According to the Department of Housing and Urban Development, the number of homeless people grew by 38 percent in 2013 compared to 2010.
But there's good news in the mix.
Last year, the homeless population dropped by 73 percent in Arkansas Delta region and it dropped by 25 percent in Little Rock.
While there are many programs to help people get on their feet, some find other means.
Arthur Hooker got off the streets using a pair of hair clippers and shears. The 24-year old is on the road to becoming a barber.
He's enrolled at Little Rock's Washington Barber College, and says he loves what he's doing right now.
But not so long ago, Arthur was down on his luck and homeless.
"It was rough, it was depressing," he said. "It was something I wasn't used to it at all."
Arthur had escaped the mean streets of Chicago and drove to Little Rock hoping for a better life living with his cousin, but things didn't work out.
Next thing he knew he was on the web searching for homeless shelters and went to the first one that popped up — the Compassion Center.
Arthur was homeless for months and at times found himself sleeping outside on the streets because he failed to get to the shelter before the cut off.
Then one day, someone from Washington Barber College came by asking homeless people if they wanted a free hair cut and style.
The college typically makes the offer because it helps the students by giving them practical experience and picks up the spirits of those living on the streets.
For Arthur, it would be life changing.
Arlo Washington owns the barber school.
"I tell students we deal with people from the gutter most to the utter most," he said.
Washington said he was immediately impressed with Arthur.

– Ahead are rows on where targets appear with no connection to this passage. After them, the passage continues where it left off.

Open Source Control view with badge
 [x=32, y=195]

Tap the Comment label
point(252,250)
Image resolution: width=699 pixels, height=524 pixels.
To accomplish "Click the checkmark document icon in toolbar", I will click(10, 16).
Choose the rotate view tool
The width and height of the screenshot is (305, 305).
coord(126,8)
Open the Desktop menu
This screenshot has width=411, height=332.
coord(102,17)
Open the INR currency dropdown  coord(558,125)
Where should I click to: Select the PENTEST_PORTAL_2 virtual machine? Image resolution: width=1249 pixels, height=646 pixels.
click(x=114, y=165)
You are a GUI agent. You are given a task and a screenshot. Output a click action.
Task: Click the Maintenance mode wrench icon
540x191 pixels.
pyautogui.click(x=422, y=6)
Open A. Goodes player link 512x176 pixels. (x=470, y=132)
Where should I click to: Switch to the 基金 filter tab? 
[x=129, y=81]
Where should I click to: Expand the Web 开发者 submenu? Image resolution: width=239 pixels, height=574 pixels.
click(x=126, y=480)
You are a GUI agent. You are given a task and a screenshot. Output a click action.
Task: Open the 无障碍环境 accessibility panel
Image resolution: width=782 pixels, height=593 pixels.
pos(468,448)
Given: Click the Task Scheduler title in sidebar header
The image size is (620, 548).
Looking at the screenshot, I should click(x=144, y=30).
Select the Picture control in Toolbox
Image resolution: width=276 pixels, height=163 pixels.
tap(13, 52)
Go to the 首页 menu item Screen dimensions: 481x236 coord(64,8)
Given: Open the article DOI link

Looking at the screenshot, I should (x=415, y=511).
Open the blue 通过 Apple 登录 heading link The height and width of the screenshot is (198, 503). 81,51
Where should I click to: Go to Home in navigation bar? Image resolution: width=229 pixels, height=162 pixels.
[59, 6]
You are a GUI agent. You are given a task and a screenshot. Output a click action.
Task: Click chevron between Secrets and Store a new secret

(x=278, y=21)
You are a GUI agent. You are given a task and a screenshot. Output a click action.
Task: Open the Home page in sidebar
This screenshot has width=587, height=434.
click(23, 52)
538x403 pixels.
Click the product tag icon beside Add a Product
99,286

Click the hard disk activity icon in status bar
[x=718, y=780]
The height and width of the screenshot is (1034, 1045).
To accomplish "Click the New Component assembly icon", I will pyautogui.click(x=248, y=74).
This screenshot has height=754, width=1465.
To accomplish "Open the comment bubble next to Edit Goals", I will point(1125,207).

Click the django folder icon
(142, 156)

"It was something about him that made me take interest because he was really sincere and genuine," he recalled.
Washington helped him get started by giving him a few bucks.
Today, Arthur is halfway through his course work to getting his barber's certificate.
Arthur is already returning the favor, shaving heads of some of the people he bunked with all those nights at the Compassion Center.
When asked about how helping homeless people makes him feel he responded, "I feel like that's my purpose in life, to help people. It makes me feel good."